▸ **WHAT THE EXERCISE ASKS**
Before copying, find the line below that contains "This screenshot has height=713, width=1024."; then return it and all later lines exactly, up to and including the final line, with no pictures.

[[ SUPPLIED RECORDS open ]]

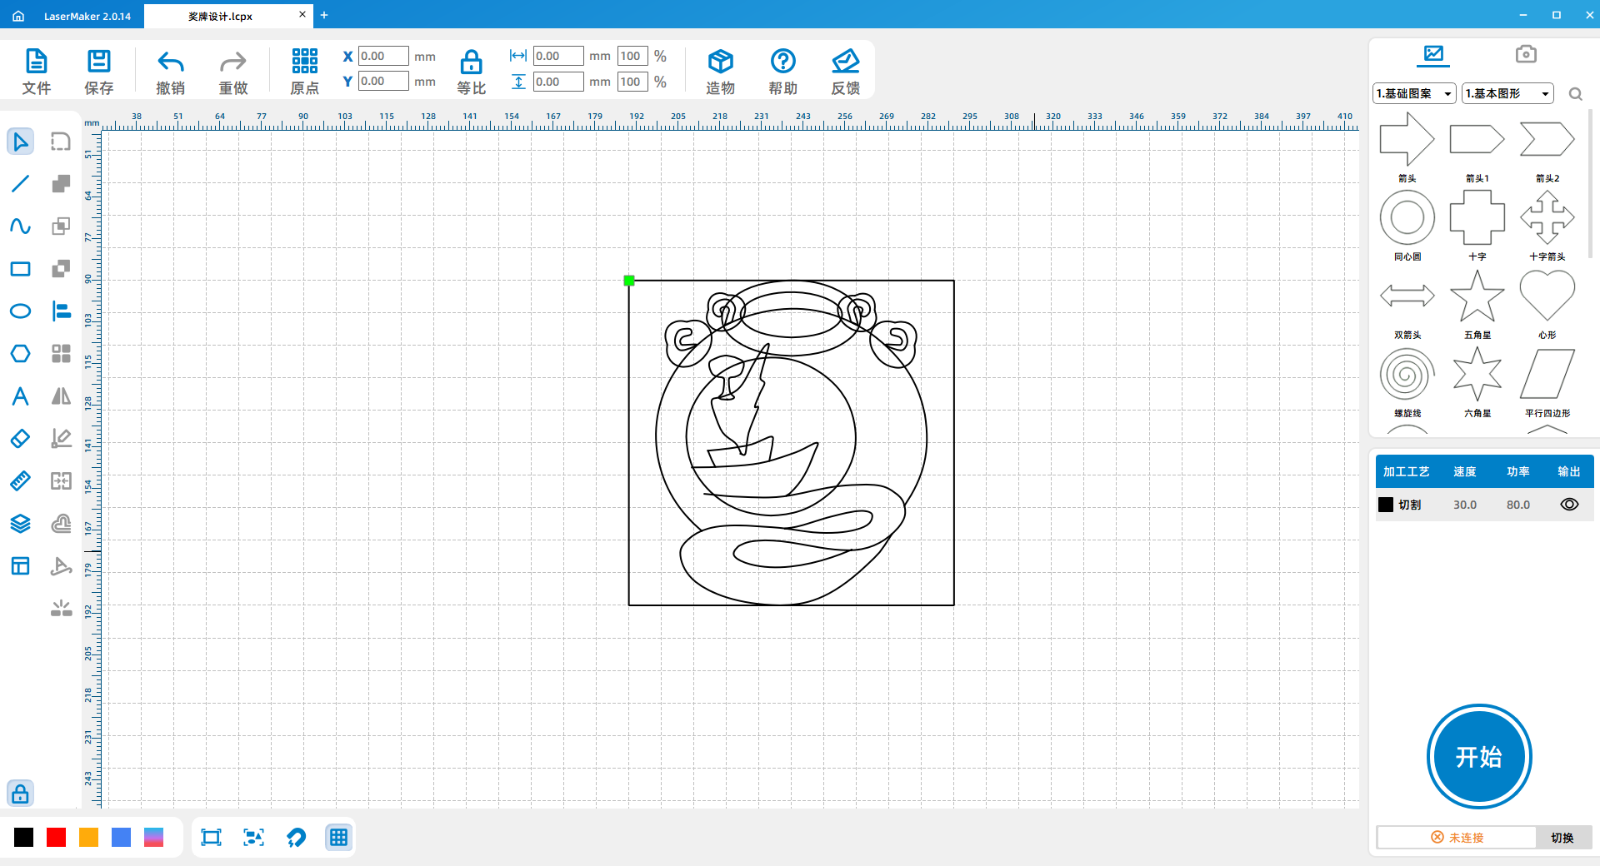Screen dimensions: 1600x866
Task: Expand the 1.基础图案 category dropdown
Action: click(x=1415, y=93)
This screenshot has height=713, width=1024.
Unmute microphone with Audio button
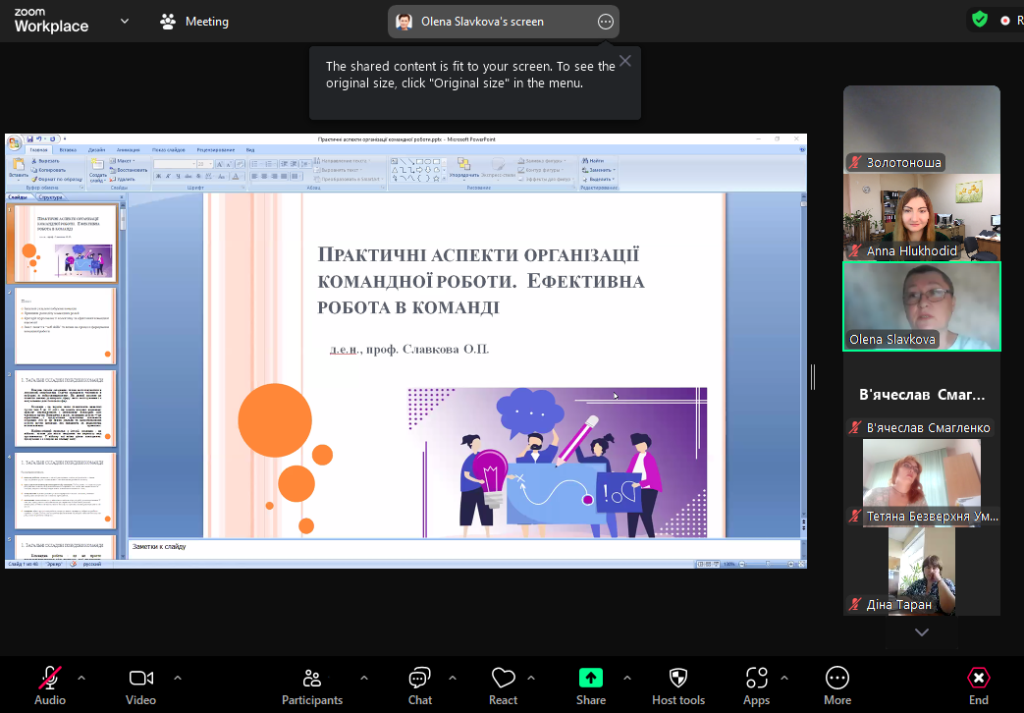tap(49, 679)
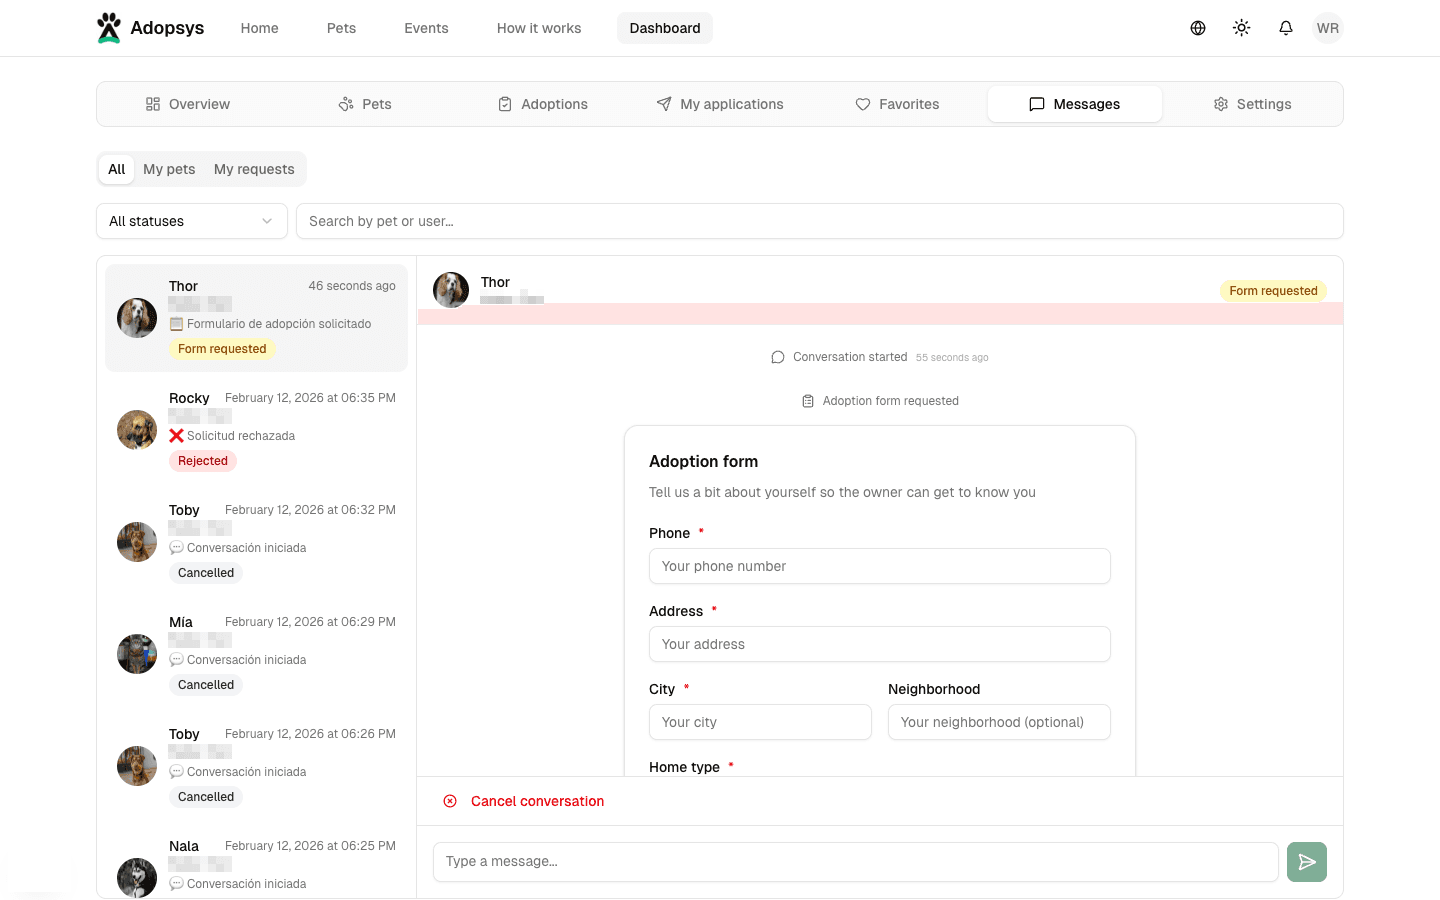Image resolution: width=1440 pixels, height=900 pixels.
Task: Filter conversations by My requests
Action: [254, 169]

[[ SUPPLIED RECORDS closed ]]

▸ **RESULT FOR THIS TASK**
This screenshot has height=713, width=1024.
Unmute microphone with Audio button
tap(49, 679)
Image resolution: width=1440 pixels, height=900 pixels.
Task: Filter conversations by My requests
Action: [254, 169]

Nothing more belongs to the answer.